Exercise brief: Below are records to transcribe in full and unchanged; omit every picture.

---------- Exercise data ----------

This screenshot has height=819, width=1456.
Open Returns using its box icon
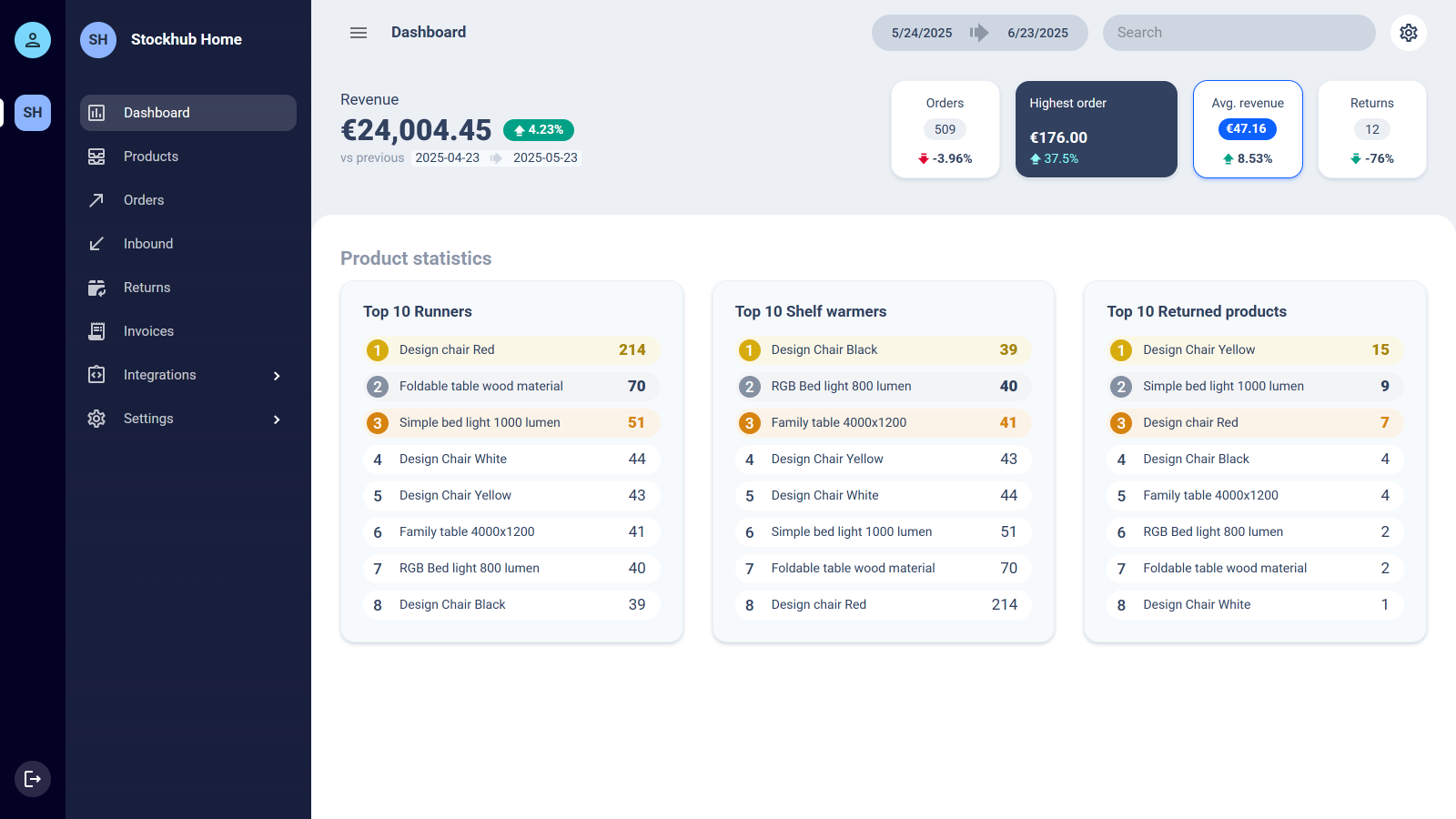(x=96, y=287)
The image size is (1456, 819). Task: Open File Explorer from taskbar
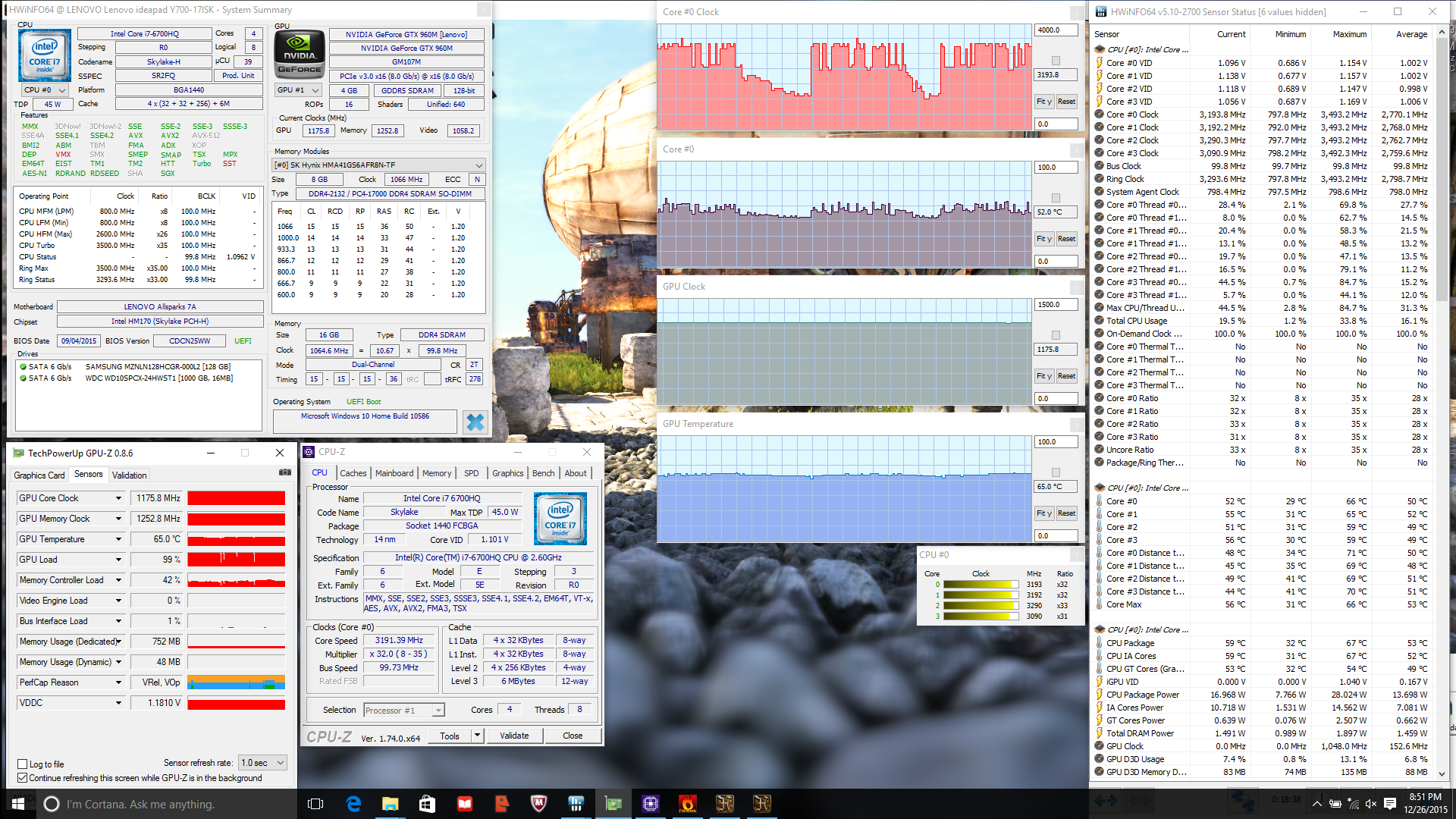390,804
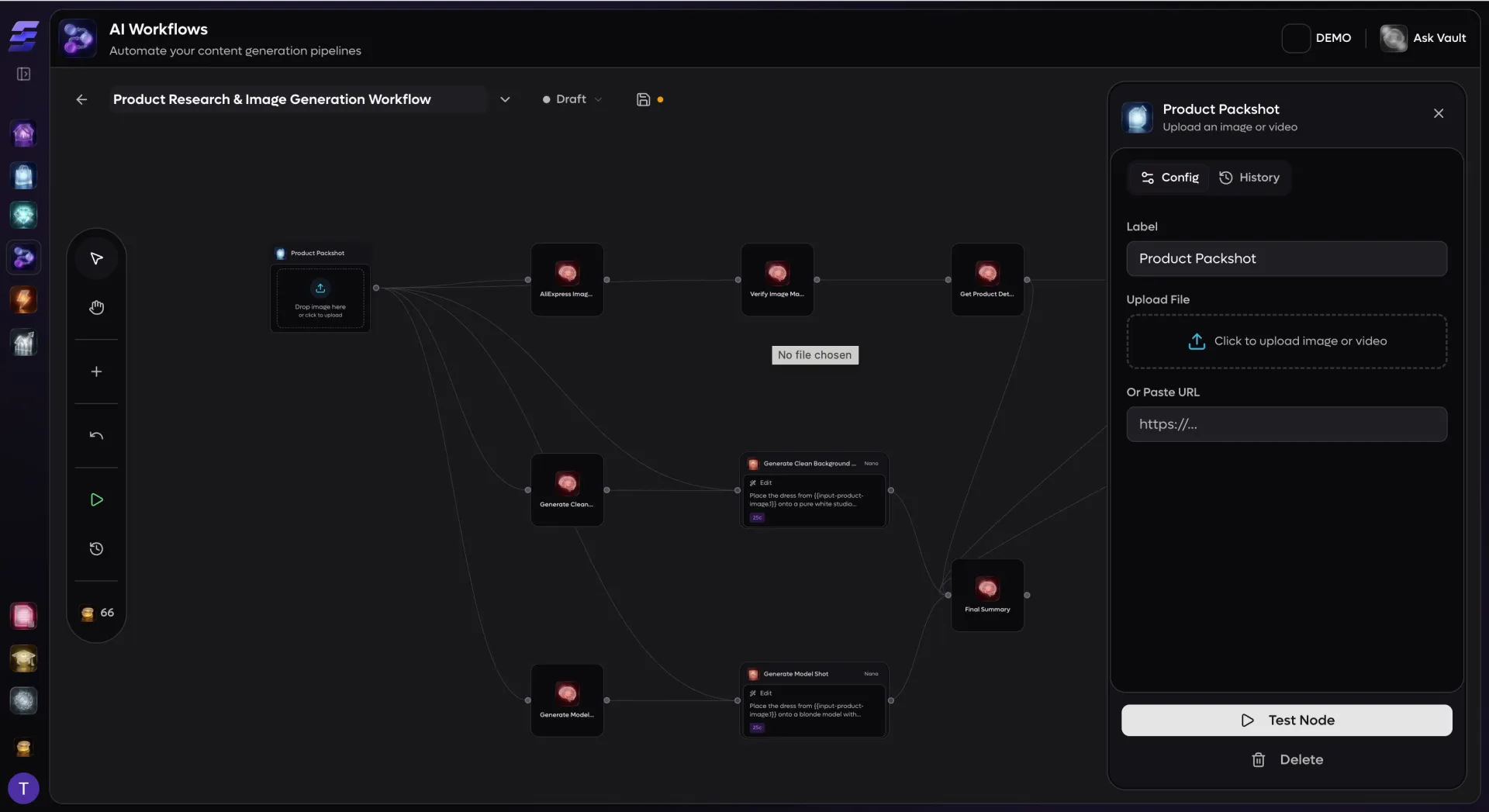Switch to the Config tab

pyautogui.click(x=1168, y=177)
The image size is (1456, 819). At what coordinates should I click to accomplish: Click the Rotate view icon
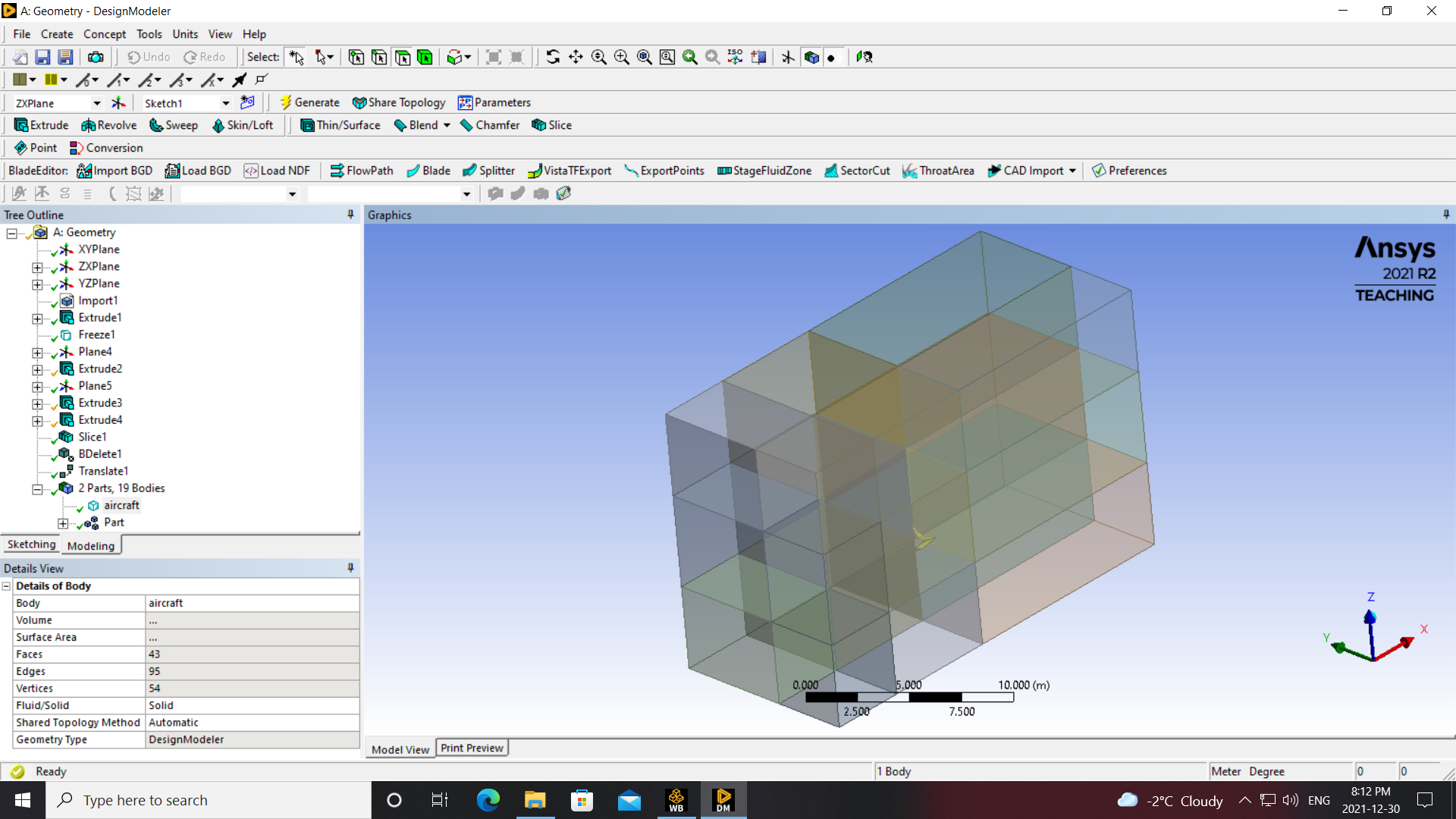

----------

Final answer:
This screenshot has height=819, width=1456.
Open Returns using its box icon
(x=96, y=287)
The image size is (1456, 819). Task: Open File Explorer from taskbar
390,804
Switch to the Config tab

pyautogui.click(x=1168, y=177)
The image size is (1456, 819). At what coordinates should I click to accomplish: Click the Rotate view icon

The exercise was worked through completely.